The protagonists grapple with two key concepts – financial independence and guerrilla frugality. Financial independence (the book’s title is a contraction of the term) refers to the goal for most of us: the day on which our assets are large enough to cover our living expenses and we don’t have to work for a living anymore. The concept is distinct from retirement because folks who have achieved financial independence may continue to work because they like to, not because they have to.
We live in a consumer society in which the giant sales, marketing and credit machinery work overtime to extract every possible dollar from our pockets. Jamie and Sheena struggle against the consumerist forces arrayed against them and despite occasional setbacks, learn creative methods to save money. Guerrilla frugality is the key means to achieve the end, financial independence.
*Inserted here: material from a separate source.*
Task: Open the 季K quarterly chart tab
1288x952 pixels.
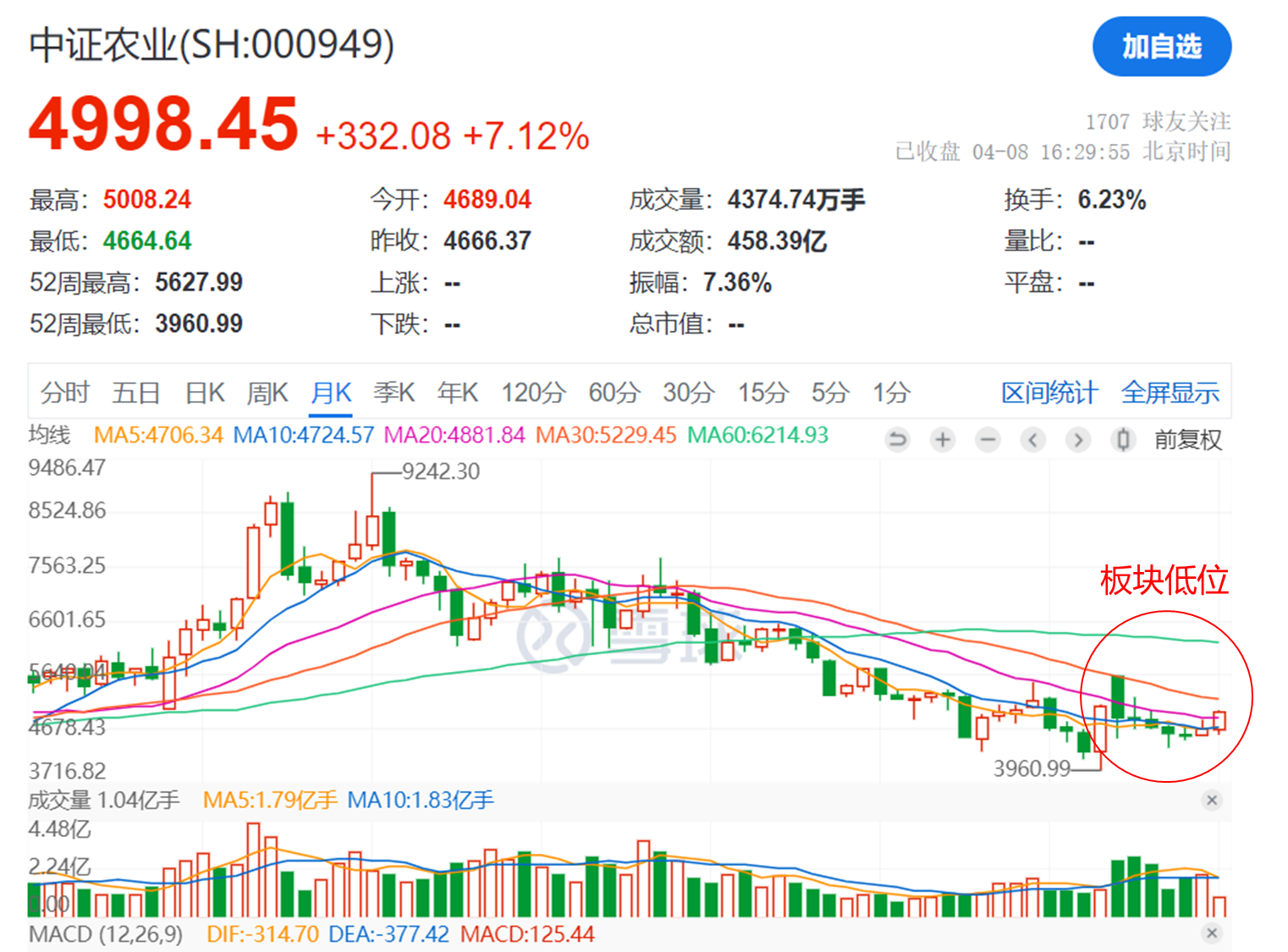Action: [x=394, y=393]
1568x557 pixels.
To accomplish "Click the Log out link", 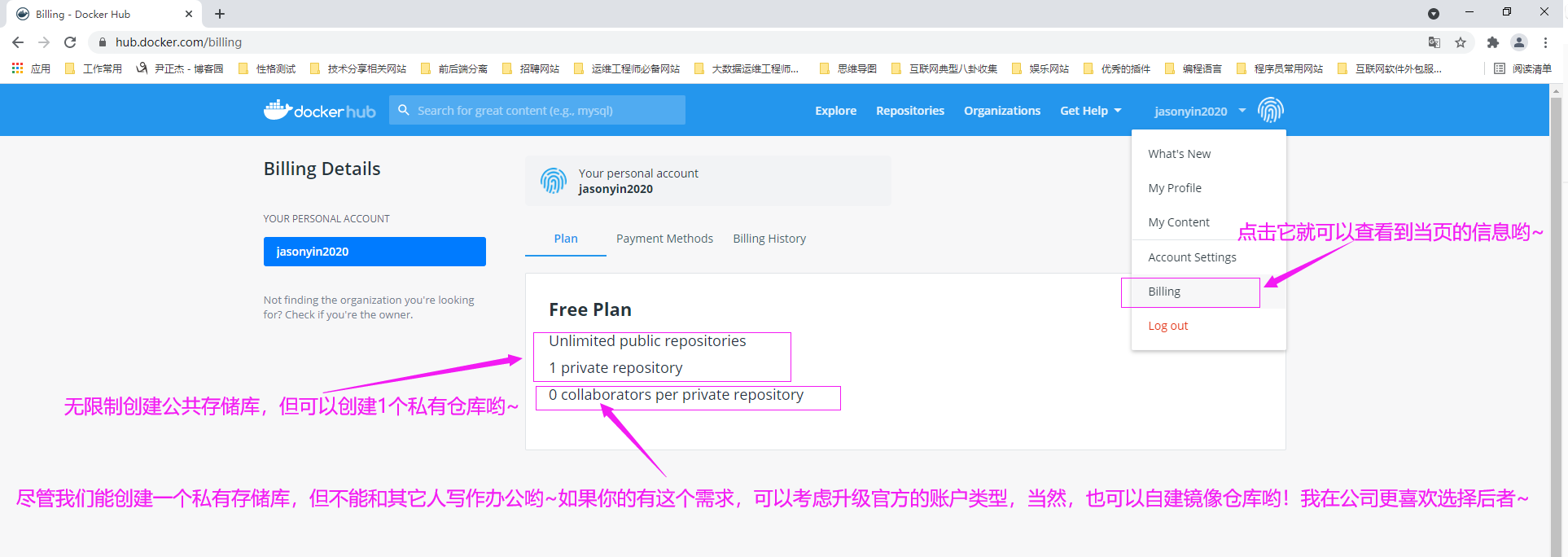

In a recent blog post, Mr. Chevreau explained that he wrote the book in a classical fiction structure: “Structurally, the classic format features a protagonist, an opponent, a confidant and a romantic interest. Most scenes feature conflicts between two or more of these parties. In classic fiction structure, the Protagonist usually “loses” these struggles until the end, and the Opponent usually “wins” them until the end”. Fans of The Wealthy Barber will love this book – the characters are more complex, we see them deal with real-life situations like twins, layoffs, family squabbles over inheritance, separation etc. and the plot has more depth. Special mention should be made of the common-sense money lessons sprinkled throughout the book, many of which are likely applicable in our own lives.
PS: Thanks to everyone who entered their name in the Four Years and Counting giveaway. I picked 10 random entries and have contacted the winners.